The incident reflects the tensions that still remain in the city.

Ukraine's tense Odessa marks two years since clashes killed 48 https://t.co/AoR79fj5tb

— AFP news agency (@AFP) May 2, 2016

On Monday over a thousand gathered to remember the 48 people who died in some of the worst violence that immediately followed the ousting of President Viktor Yanukovich.

“This is a day of sorrow, a day of remembrance for those who died two years ago, killed in a vicious and treacherous way,” said one Odessa resident.

Deadly clashes

The deaths two years ago in Odessa were one of the most controversial chapters of the period that began with the Maidan protests in Kyiv in 2014.

On May 2 as pro-Russian protests were growing in many cities in south and east Ukraine, street clashes between pro-Russians and Ukrainian nationalists ended with the pro-Russians blocked into the five-story Trade Unions building, which was then set on fire. Dozens burned to death inside.

Investigation

An investigation which is going on today was launched to identify the causes of the fire and also to examine police failure to contain the violence earlier in the day. Witnesses claimed the police stood by doing nothing.

The deaths were portrayed as a “fascist massacre” by Russian media, and acted as a recruiting spur for the separatist cause in Ukraine. In Kyiv, Russian media were accused of stirring up and manipulating local discontent, furious at the pro-western movement in the capital.

____________

**Tasks to complete:**
[a] Answer the following questions using the Odessa article:
(i) How many people gathered on Monday to remember the dead?
(ii) How many stories did the Trade Unions building have?
(iii) How did Russian media portray the deaths?
[b] Set down, without alteration, everything in the Odessa article from "On Monday over" down to "to death inside.".
The listing that follows is separate material and is unrelated to the Odessa article.

**Data excerpt:**
____________

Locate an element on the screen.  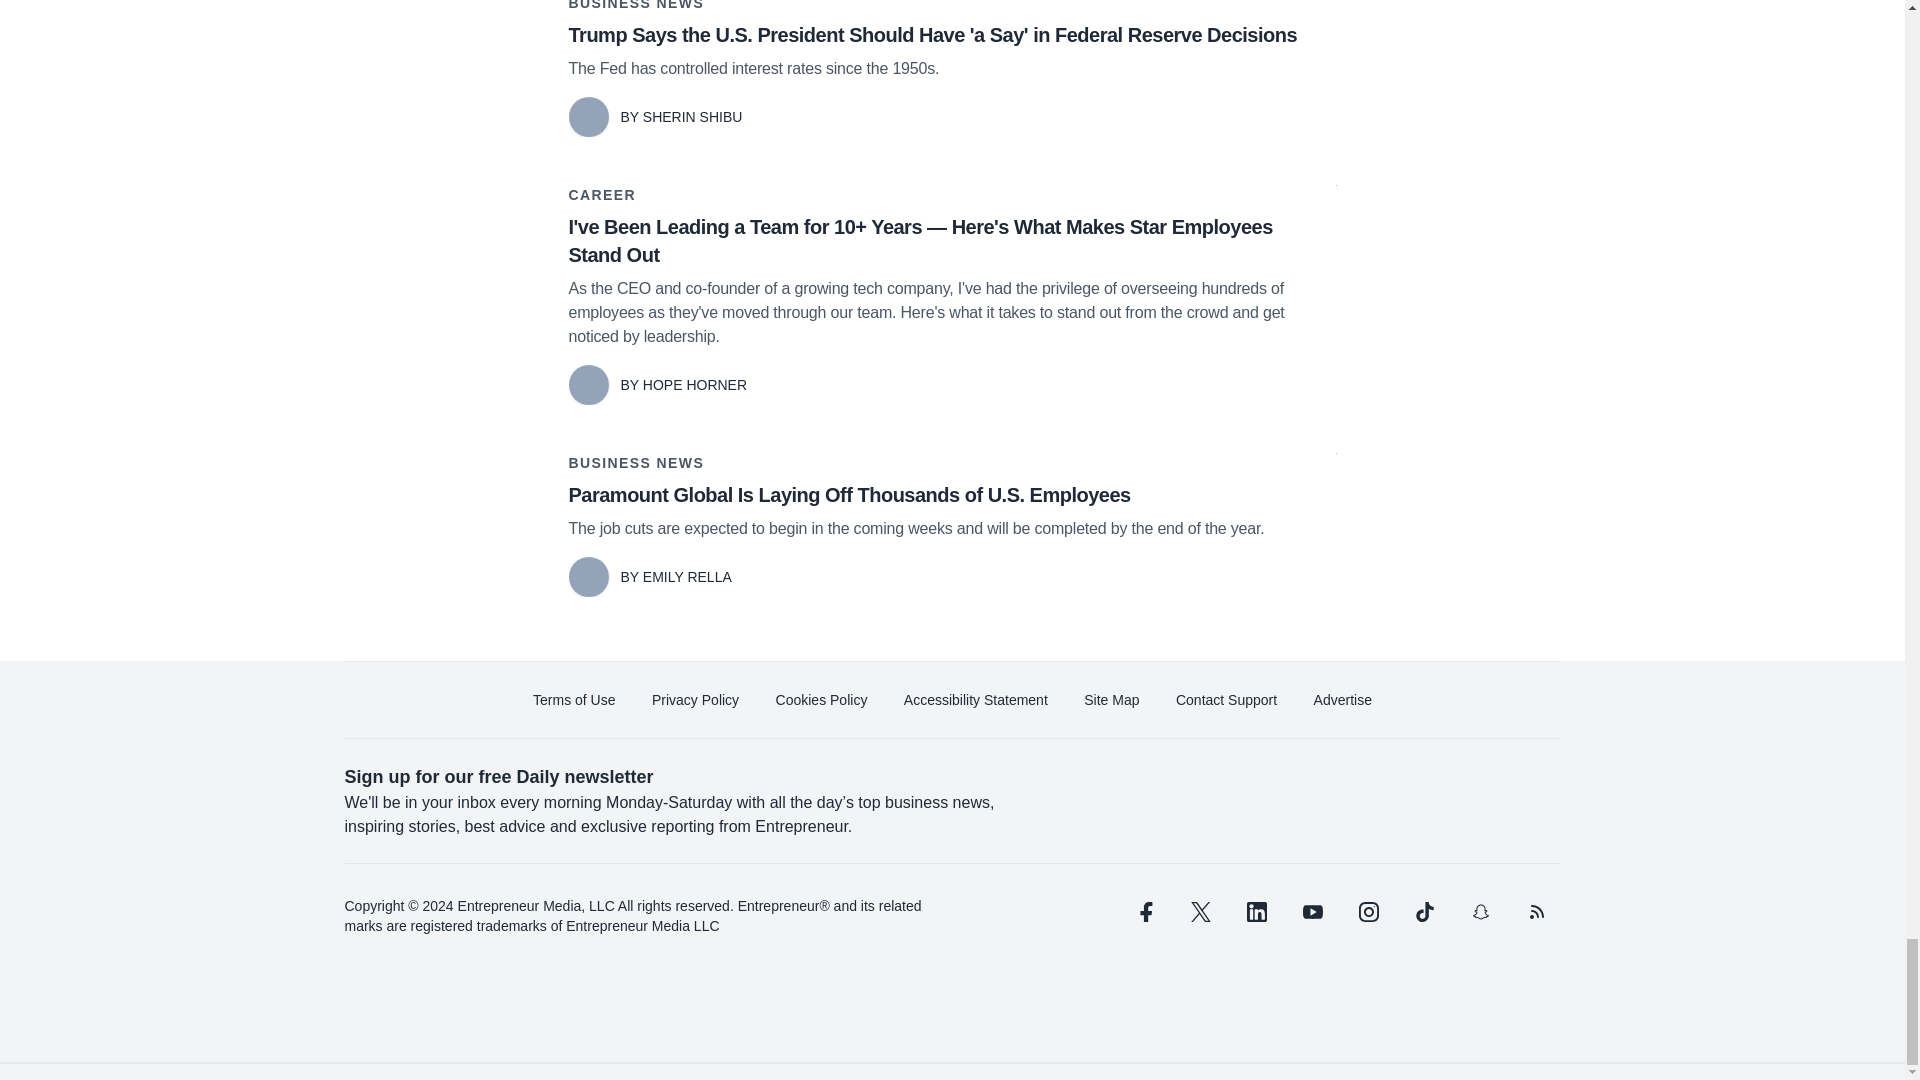
instagram is located at coordinates (1368, 912).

____________

**Task-by-task outputs:**
[a]
(i) Over a thousand.
(ii) Five.
(iii) As a "fascist massacre."

[b]
On Monday over a thousand gathered to remember the 48 people who died in some of the worst violence that immediately followed the ousting of President Viktor Yanukovich.

“This is a day of sorrow, a day of remembrance for those who died two years ago, killed in a vicious and treacherous way,” said one Odessa resident.

Deadly clashes

The deaths two years ago in Odessa were one of the most controversial chapters of the period that began with the Maidan protests in Kyiv in 2014.

On May 2 as pro-Russian protests were growing in many cities in south and east Ukraine, street clashes between pro-Russians and Ukrainian nationalists ended with the pro-Russians blocked into the five-story Trade Unions building, which was then set on fire. Dozens burned to death inside.